Bruce sighed. "I'm guessing this is non-negotiable. And I'm not allowed to look in it before he opens it."

A nod.

"If I do that, you'll cooperate? Uh, those nails of yours need trimming, I was gonna do it today."

A long pause, mostly taken up by staring at his hands, then another nod. "Yes."

"Okay. Good. Step back a bit." He leaned in the door and took it. "Uh, thanks. I'll run this over. Watch him," to the head guard, who nodded her gun already ready her gun. 

Bruce would've been more nervous about the paper if Loki had smiled even a little through the whole exchange. He hadn't.

"What is this?" Selvig looked baffled. "Origami?"

"Loki's present. Or something. Uh, I wasn't exactly asking. He had a pencil."

Selvig eyed him. "Huh. You said it looked like my work?"

"Neater. Fewer annotations of the 'if edge case, I have no idea' sort. Whether that means, uh, no edge cases ..."

"Then it's worth investigating. I'll take a look," he said. "Don't you need to be getting back?"

Bruce lingered a moment. "You're not worried?"

Selvig glanced up from untangling one of the ends. "I remember working with him. I did most of the calculations, but it was his direction that made any of it work. He's smart. If he thinks I need to know something, I'll take a look. I won't promise I like it, but I'll see what it is."

"Fair enough. Tell me about it when I get back?"

"Of course. You're the expert on gamma radiation, Doctor Banner. We'll crack it." Bruce took his cue and left, warmed a little despite himself. 

Loki was standing exactly in the same point, hands folded behind his back, and four guards were standing in file around the door.

"So how does this work?" he said to them. "Do I just open it?"

"Yes, sir."

"Okay." Bruce wasn't really surprised when Loki easily took place in the middle of the guards, moving with them like he'd been doing it all his life. Maybe he had. Did they have royal escorts on Asgard?

Yeah, Barton had warned him, but it was a surprise to discover Loki really wasn't shy. At all. 

Bruce occupied himself with thinking over safe handling of the Tesseract when they did the handover and kept his eyes averted. Seeing the inside of his body, the structure of his bones, their breaks and history and youth, felt like violation enough already.

He'd taken another look, taking into account everything they'd found out. Somewhere between fourteen to seventeen, emphasis on the lower end as being most likely, was his new best guess. Some parts were overdeveloped, unusually dense, and some were light enough that if he was human he'd have been concerned about early-onset osteoporosis -- a lack of some crucial nutrient where its natural deposits ought to have been, maybe, though what, he had no idea. His bloodwork was like nothing Bruce had ever seen.

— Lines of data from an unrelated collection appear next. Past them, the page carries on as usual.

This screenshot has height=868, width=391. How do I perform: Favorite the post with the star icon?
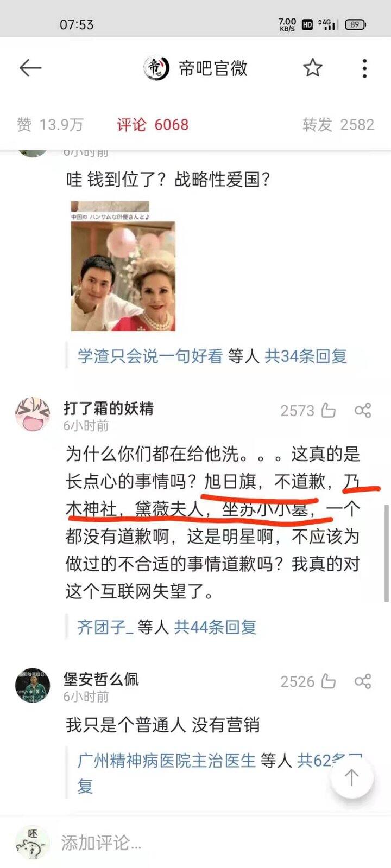(312, 68)

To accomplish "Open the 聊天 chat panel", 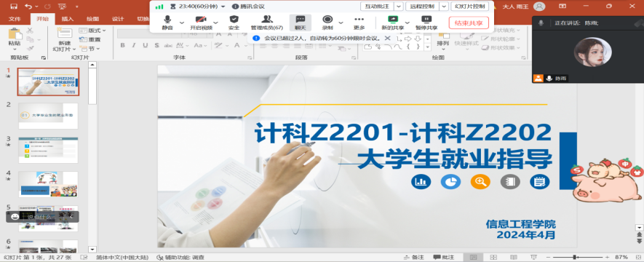I will click(301, 23).
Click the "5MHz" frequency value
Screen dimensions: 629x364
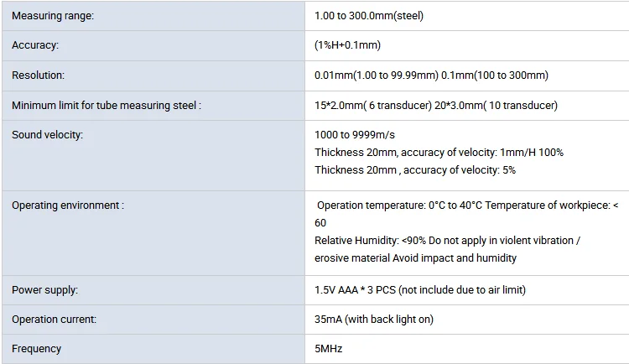(329, 349)
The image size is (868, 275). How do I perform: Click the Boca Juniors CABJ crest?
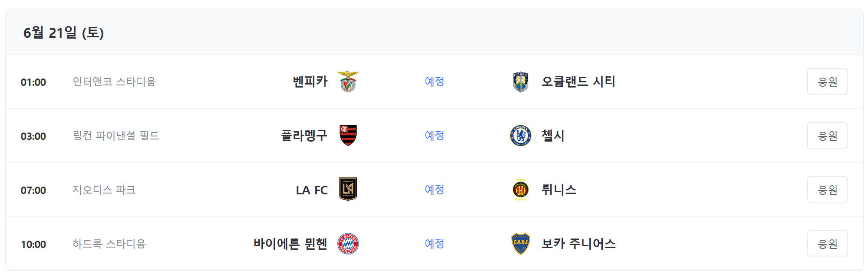pos(520,243)
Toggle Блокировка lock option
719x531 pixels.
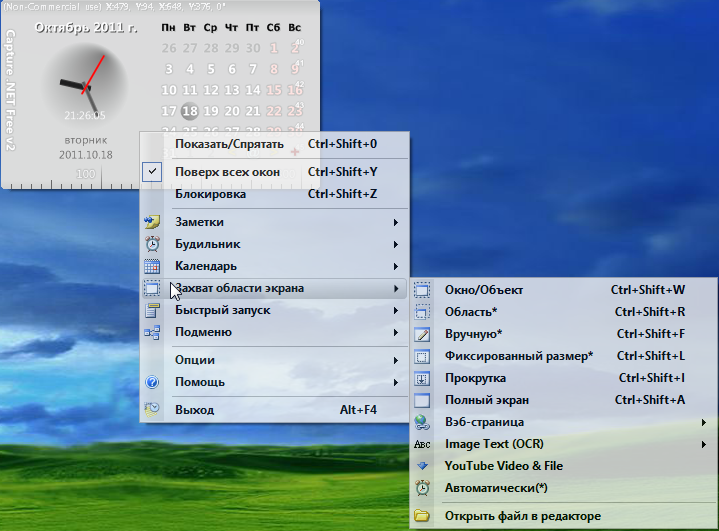[x=210, y=194]
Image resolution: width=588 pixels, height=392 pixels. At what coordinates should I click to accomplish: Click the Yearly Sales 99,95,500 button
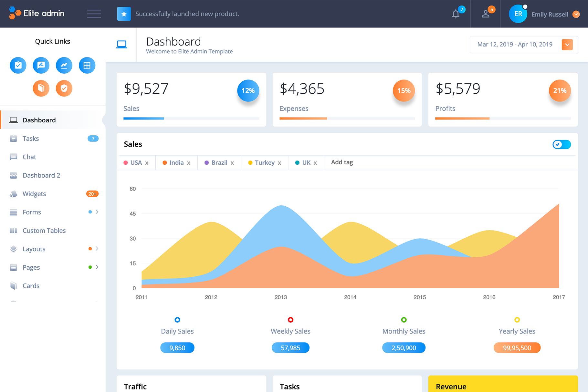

But even with all of that, there was nothing natural about most of the breaks he'd found -- they were in places that were almost impossible or extremely risky to self-inflict, and consistent with ... he wanted to say something between the rack and a Catherine wheel, as though he'd been bent backwards over something at full stress for a long time, long enough that two of the vertebra just over the small of his back had compression fractures.

What was there otherwise made sense for a lifelong dancer, wrists and knees repeatedly sprained, most of his toes broken where they met the ball of his foot and spreading flat.

Thor's xrays were dramatically, dramatically different. They showed a young man in the prime of health, with few or no signs of torture, and most specifically a soldier who'd already put in at least ten years of active duty with a heavy one-handed weapon. It was in the lopsided build of his shoulders and the width of his feet, long-healed stress fractures in his shoulders and shins. 

Whatever alterations there were to a basic musculoskeletal frame were of activity and battle, his off-arm broken multiple times in defensive wounds along the radius and ulna, the ankle and knee of that side thickened and showing a slight list inward, probably from how he distributed his weight to his back foot to account for Mjolnir's. Both hands had multiple boxer's fractures, and some sort of edged weapon had scored six of his ribs deeply enough that a sufficiently hard hit would break them completely, the bones only halfway through plating themselves together.

Neither of them showed an easy life, and Bruce was under no illusion that Loki could've shown a perfectly human structure if he cared to. But he hadn't. This was what he'd kept. If that was what Asgard was like when it was at peace, if that was what it did to its undoubtedly precious heirs, how much worse was it in wartime?

Or were they both always expendable?

"You are bothered," Loki said, low and crisp and startling Bruce out of his thoughts. He was dressed in black and green, wet hair curling at his neck and short-sleeved shirt showing the slope of muscle over his forearms and the swell beneath his wrist, the comparative fragility of his fingers.

It was too easy to compare him against the xrays.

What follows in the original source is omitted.